Dzisiaj wreszcie
udało nam się połączyć bliskie spotkanie z sarnami i Kanię gotową do pracy.

Sarny chyba lekko ospałe wiosenną pogodą pozwoliły podejść do siebie bardzo
blisko. Już wiadomo, że mieszkają po sąsiedzku dwa koziołki.

Gajusz co wystawia
język i Stary Makary, koziołek z bliznami oraz siedem lub osiem uroczych
sarnich piękności z fartuszkami, czyli kóz. Gajusz to szóstak, Stary Makary
podobnie. Parostki mają w scypule, ochronnej warstwie z ukrwionej i unerwionej skóry porośniętej
delikatną sierścią. Scypuła dostarcza wapnia, gdy przestaje rosnąć parostki twardnieją, kończy się dopływ krwi do scypuły, która obumiera. Poprzednie parostki panowie koziołkowie zrzucili w
październiku albo w listopadzie, na ten rok przygotowali sobie takie oto jak
widać.

Elżbieta, kryptonim na specjalne okazje, została poproszona o
niepłoszenie modeli. Posłusznie pilnowała siebie samej na ścieżce, węszyła, że
Kania ma dobry dzień, wyglądała, czy aby na pewno nie oddala się za daleko :) Rudelek
zaszył się w chaszczach, odpoczywał po pozowaniu.

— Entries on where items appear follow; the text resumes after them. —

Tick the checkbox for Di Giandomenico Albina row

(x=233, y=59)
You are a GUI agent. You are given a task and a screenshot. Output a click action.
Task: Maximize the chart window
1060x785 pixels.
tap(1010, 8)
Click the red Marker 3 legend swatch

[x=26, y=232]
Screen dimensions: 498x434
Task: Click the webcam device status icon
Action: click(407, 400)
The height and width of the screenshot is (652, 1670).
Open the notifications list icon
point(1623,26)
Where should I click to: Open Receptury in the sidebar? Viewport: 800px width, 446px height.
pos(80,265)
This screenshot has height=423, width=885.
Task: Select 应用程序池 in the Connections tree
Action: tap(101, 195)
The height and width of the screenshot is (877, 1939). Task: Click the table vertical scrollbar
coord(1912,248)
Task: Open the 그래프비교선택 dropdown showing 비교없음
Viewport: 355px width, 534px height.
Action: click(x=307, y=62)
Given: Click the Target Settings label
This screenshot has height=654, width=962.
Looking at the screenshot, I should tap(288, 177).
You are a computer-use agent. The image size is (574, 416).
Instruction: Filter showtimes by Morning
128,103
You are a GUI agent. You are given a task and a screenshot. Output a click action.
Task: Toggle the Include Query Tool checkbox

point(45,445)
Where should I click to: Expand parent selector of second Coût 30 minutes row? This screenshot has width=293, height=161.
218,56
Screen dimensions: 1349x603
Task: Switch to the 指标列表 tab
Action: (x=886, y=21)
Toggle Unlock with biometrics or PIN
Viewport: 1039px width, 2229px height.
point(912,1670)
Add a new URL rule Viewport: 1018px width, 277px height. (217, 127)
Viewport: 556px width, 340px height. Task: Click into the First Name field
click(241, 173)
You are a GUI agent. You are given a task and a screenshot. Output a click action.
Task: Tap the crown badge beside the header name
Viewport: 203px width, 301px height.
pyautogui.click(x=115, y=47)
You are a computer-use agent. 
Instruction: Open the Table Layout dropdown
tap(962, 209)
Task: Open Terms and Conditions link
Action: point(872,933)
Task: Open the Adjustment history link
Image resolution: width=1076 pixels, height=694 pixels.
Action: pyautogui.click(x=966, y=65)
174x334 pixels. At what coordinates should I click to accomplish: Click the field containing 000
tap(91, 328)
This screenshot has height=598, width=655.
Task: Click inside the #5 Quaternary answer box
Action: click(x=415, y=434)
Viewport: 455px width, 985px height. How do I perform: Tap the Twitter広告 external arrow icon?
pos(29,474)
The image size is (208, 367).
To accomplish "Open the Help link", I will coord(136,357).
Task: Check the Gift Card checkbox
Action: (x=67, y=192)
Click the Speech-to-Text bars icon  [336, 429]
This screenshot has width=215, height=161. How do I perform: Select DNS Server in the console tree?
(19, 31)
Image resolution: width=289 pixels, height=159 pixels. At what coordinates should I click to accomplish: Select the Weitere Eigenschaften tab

Przyszła kolej na Pluszcza
zwyczajnego, spacerował sobie w podskokach i podlotach na rzecznych kamieniach.
W Polsce to nieliczny ptak lęgowy, występuje głównie w Sudetach i Karpatach.
Lubi rzeki o naturalnych brzegach, Bóbr mu odpowiada. To jedyny ptak
śpiewający, który potrafi nurkować i pływać, spaceruje po dnie potoków nawet
pod prąd.
Nurkuje na ok. 30 sekund do głębokości 1,5 metra, pomagają mu w tym ciężkie
kości, waży do 70 gram.

Jest smakoszem chruścików, drobnych skorupiaków, małych
ryb i mięczaków. Małe pluszcze potrafią nurkować od momentu opierzenia, często
korzystają z tej umiejętności ze strachu.
Pluszcz jest bardzo energicznym i wesołym
ptaszkiem, przyjemnie jest go obserwować jak żeruje i wpatruje się w wodę. Z
wyglądu niepozorny, chociaż przyciąga uwagę białym podgardlem i skocznym
zachowaniem.
Pluszcz odleciał w górę rzeki. Sarny wróciły, tym razem Stary
Makary pokazał co ma na głowie. Oba koziołki są w bardzo dobrej kondycji, kozom
tez ta zima nie odebrała uroku. Cały rudel tłuściutki i zdrowy. Elżbieta była
wyjątkowo grzeczna, w nagrodę dostała długi spacer i nie tylko.